Although based on an Icelandic movie (Either Way Prince Avalanche cannot be faulted for lack of originality. It’s a specific story of a two man road-marking crew – Alvin (Paul Rudd) and Lance (Emile Hirsch) whose  job is to mark country roads with yellow lines in 1988, following The Siege of 1987 – a series of huge forest fires spreading through California and Oregon. It’s difficult to make a film evocative of a specific decade when it’s set in the middle of nowhere, but director David Gordon Green does a fitting job here.

Prince Avalanche is dreamy in quality and funny but perhaps meandering in script. Alvin is dutiful and used to time alone as a man working for the greater good, whereas Lance is the American teenager who hasn’t yet matured, talking in slang, shirking work and getting it on with home town girls. Their gentle riling is comical, and the film explores the strange behaviours exhibited when people are faced with nothing but nature.

This is primarily a Rudd and Hirsch double-act, but my favourite character is Lance LeGault’s truck driver – he’s barely on screen, but his cheery lust for life and a penchant for moonshine won me over. And, more importantly, he asks questions about the sanity of Lance and Alvin – is he real or a manifestation of the type of person the forest fires destroyed?

The Nintendo Connection

I was pleased to see forum discussion on something that nagged my subconscious during the film. I think David Gordon Green is pulling my leg – this movie is a Scandinavian melodrama based on Mario and Luigi! With two men of the eighties dressed in denim dungarees, some epic moustaches and a sequence involving stepping over  a squished turtle, Prince Avalanche has a strange sense of humour.

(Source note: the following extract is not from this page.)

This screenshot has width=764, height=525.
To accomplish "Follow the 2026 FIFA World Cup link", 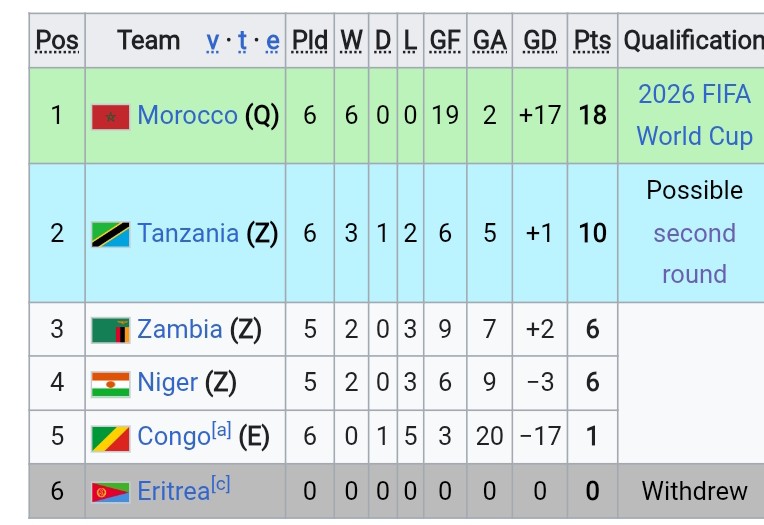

Gordon Green is most famous for making The Pineapple Express and Your Highness, so stoner movie lovers will like this outing, but be prepared for a more subtle and less stupid vehicle. It’s best to emphasise that not a whole lot happens in Prince Avalanche – that’s the Icelandic minimalism at work. At times it gets a little ‘cinematographic love letter to the trees’. But it never gets boring, with all of these odd little moments to ponder.

An indie art-house piece with a story that doesn’t immediately demand viewing, Prince Avalanche depicts a funny, unusual time with joy. You might not fancy rolling about in a forest covered in yellow paint and drowning in vodka, but you could do worse than this compelling movie. The pared-down bare-bonedPrince Avalanche is pretty good.